Millennium by Ian Mortimer
Author:Ian Mortimer [Mortimer, Ian]
Language: eng
Format: epub
Publisher: Pegasus Books
Published: 0101-01-01T00:00:00+00:00
Enlightenment liberalism
Immanuel Kant described the Enlightenment as the ability to think for oneself, free from convention and dogma. Given such a broad definition, it is hardly surprising that it has been treated as an enormously elastic term. It is frequently taken to be a synonym for all the changes that distinguish the breezy, elegant world of Jane Austen’s novels from the dark depths of the witch-burning seventeenth century. It is an intellectual bucket into which scientific concepts and rationalist theories are idly tossed, along with the rise of political economy and the decline of superstition. In that general sense, the Enlightenment started with Francis Bacon and Galileo in the early seventeenth century, incorporated the Scientific Revolution in its entirety, and did not come to an end until after the fall of Napoleon in 1815. This clearly is too vague a definition and too long a time span. For the purposes of this book, therefore, two intellectual changes frequently treated as elements of the Enlightenment are here dealt with separately: liberalism and economic theory.

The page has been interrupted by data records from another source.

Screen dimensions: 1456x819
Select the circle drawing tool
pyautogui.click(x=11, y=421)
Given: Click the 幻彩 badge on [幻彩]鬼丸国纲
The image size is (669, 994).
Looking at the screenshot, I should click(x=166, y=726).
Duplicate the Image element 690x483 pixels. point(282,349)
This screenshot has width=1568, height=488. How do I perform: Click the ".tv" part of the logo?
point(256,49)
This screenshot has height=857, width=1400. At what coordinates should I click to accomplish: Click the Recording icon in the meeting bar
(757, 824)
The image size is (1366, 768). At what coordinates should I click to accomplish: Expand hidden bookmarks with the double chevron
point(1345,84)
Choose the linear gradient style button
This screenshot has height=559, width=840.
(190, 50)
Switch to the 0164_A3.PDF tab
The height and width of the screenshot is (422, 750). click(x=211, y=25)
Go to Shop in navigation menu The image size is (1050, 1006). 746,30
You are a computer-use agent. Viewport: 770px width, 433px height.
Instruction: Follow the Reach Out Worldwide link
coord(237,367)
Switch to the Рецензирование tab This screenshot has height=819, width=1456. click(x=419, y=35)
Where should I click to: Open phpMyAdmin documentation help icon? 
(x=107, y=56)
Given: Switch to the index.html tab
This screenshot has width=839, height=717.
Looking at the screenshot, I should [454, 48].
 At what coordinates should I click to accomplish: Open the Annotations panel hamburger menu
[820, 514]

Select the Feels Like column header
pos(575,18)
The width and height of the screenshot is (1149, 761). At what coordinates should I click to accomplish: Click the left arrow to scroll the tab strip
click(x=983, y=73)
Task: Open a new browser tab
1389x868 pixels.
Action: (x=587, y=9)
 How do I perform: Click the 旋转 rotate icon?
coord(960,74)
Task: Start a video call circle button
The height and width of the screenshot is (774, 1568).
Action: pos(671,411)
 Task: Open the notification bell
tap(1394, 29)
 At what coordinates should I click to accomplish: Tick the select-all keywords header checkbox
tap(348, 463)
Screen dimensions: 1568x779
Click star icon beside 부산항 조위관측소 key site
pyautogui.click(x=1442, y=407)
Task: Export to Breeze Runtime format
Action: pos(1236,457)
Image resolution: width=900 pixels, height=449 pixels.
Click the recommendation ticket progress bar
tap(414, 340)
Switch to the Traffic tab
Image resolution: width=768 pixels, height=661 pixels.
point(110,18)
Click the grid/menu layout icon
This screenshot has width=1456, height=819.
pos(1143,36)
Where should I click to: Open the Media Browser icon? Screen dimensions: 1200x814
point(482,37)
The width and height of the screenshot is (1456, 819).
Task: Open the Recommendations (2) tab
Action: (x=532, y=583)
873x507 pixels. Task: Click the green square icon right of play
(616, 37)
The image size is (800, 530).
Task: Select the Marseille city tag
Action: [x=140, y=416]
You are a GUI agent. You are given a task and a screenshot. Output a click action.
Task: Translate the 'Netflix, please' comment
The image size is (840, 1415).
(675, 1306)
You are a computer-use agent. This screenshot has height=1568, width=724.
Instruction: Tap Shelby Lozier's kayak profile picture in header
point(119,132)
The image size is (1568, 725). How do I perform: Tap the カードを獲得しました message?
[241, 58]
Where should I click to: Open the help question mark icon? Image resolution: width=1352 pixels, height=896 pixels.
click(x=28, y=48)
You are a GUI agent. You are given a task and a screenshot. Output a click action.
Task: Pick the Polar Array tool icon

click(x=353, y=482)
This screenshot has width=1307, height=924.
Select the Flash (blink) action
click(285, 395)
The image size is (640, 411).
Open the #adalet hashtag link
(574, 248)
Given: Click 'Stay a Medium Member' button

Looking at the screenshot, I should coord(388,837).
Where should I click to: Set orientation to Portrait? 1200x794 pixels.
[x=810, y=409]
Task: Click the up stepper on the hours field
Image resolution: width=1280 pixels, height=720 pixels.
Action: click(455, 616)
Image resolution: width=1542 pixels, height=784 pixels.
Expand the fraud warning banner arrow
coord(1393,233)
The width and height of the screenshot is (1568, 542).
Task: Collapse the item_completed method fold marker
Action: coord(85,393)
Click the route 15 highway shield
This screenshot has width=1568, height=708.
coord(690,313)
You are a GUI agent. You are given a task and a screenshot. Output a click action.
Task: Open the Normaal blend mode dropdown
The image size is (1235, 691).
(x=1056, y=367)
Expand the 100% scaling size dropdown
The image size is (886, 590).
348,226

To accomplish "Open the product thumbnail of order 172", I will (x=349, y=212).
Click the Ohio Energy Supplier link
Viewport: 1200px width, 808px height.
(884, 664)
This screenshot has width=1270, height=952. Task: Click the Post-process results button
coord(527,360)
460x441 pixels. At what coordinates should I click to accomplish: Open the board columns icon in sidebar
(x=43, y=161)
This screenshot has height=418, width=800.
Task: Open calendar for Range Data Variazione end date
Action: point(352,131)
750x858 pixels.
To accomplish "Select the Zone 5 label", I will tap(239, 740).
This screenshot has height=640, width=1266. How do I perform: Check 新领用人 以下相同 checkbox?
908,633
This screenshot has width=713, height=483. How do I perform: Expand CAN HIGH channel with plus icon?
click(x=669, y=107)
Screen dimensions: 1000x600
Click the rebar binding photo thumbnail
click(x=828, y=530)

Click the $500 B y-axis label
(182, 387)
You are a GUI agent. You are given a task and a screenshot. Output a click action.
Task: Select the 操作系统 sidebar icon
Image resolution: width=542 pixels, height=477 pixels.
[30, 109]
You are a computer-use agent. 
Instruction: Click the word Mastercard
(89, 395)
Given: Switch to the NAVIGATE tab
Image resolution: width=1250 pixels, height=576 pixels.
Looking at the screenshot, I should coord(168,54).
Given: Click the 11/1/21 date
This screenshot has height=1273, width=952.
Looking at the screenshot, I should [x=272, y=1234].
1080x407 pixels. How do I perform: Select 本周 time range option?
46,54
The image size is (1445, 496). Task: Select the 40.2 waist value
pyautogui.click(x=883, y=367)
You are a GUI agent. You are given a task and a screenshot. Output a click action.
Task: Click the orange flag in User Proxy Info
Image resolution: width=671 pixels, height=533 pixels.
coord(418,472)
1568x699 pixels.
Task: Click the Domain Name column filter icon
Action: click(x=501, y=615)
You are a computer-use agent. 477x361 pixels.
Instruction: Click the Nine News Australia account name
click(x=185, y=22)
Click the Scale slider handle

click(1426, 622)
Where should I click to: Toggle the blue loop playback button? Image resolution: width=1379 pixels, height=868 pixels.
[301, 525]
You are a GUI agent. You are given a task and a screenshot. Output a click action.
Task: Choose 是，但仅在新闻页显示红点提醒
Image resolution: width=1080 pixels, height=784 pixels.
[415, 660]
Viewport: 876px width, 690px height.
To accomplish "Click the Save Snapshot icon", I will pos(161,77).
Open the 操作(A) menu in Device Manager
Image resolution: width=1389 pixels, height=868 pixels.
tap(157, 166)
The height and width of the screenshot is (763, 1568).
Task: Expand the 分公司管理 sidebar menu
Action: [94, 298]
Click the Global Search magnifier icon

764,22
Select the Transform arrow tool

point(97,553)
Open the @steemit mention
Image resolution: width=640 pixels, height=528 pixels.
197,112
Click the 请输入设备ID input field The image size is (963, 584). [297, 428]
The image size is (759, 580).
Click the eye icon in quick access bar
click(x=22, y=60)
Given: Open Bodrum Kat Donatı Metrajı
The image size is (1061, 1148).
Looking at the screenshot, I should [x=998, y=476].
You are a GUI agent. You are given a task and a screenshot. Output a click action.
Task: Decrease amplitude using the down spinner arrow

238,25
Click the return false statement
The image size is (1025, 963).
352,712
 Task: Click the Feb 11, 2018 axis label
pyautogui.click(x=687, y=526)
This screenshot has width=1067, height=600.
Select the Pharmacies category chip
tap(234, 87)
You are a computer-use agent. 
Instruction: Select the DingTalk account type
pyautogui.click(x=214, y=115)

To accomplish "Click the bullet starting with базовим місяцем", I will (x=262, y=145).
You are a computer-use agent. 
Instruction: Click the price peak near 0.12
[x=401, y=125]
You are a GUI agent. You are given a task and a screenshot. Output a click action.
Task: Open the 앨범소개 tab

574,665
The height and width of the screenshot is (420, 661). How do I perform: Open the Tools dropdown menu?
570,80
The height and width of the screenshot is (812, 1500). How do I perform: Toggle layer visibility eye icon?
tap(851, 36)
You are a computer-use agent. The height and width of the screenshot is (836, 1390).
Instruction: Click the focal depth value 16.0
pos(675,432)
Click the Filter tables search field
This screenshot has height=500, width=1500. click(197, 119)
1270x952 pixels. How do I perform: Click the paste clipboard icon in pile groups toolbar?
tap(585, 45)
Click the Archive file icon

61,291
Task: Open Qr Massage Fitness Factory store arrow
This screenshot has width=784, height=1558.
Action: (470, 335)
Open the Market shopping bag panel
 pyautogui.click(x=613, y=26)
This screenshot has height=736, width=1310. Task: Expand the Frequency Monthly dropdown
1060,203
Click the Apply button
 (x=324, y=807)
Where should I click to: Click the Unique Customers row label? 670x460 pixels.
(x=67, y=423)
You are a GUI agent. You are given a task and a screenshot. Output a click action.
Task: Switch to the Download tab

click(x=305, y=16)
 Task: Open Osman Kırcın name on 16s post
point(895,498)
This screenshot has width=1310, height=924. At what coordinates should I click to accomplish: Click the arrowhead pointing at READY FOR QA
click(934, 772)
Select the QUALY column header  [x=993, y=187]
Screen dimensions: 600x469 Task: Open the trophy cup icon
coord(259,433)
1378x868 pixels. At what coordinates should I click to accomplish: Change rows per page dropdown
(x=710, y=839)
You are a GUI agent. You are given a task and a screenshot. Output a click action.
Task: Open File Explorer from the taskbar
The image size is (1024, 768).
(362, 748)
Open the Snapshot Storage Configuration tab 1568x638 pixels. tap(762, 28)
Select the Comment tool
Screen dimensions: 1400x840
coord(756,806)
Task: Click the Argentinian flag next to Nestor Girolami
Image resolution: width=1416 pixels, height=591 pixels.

At the heart of the Enlightenment was the 28-volume Encyclopédie, edited in Paris by Denis Diderot andJean-Baptiste le Rond d’Alembert. This work, which was in the press for nearly twenty years (1752–71), was like an eternal flame around which the butterflies of genius fluttered – among them Montesquieu, Voltaire, Jean-Jacques Rousseau, Turgot and Louis de Jaucourt (who wrote a quarter of the Encyclopédie single-handedly). But the whole project was much more than the sum of its parts: it was an attempt to realign mankind’s relationship with the natural world exclusively along the lines of reason, without recourse to magic, superstition or religion. Dividing all knowledge into three branches – memory, reason and the imagination – the editors created a taxonomy that left no room for matters such as divine will or spiritual intercession. Their purpose can be summed up in the single thematic heading to which they subjected the entire work: understanding.
Underpinning the ambitions of the editors and contributors was a self-perpetuating concept of social progress. Turgot explained this in his Philosophical Review of the Successive Advances of the Human Mind in 1750. He started off with the premise of deism: that God was the ‘prime-mover’ of the universe – a concept that Thomas Aquinas had originally offered in the thirteenth century as part of his proof for God’s existence. In the language of the Enlightenment, God was the great clockmaker who had simply set the world going and then left it alone. Slowly humanity had emerged from its state of nature and passed through three stages – hunter-gatherer, pastoral and agricultural – until finally arriving at the fourth and final stage, the commercial. Along the way, the ability to generate ever greater agricultural and manufacturing surpluses had facilitated the transition from one stage to the next. For Turgot, the evidence that this was indeed ‘progress’ lay in the fact that mankind was constantly adding to the existing body of knowledge. Thus humanity would continue to advance forever more, he reasoned, on account of it being in our nature to enquire into things.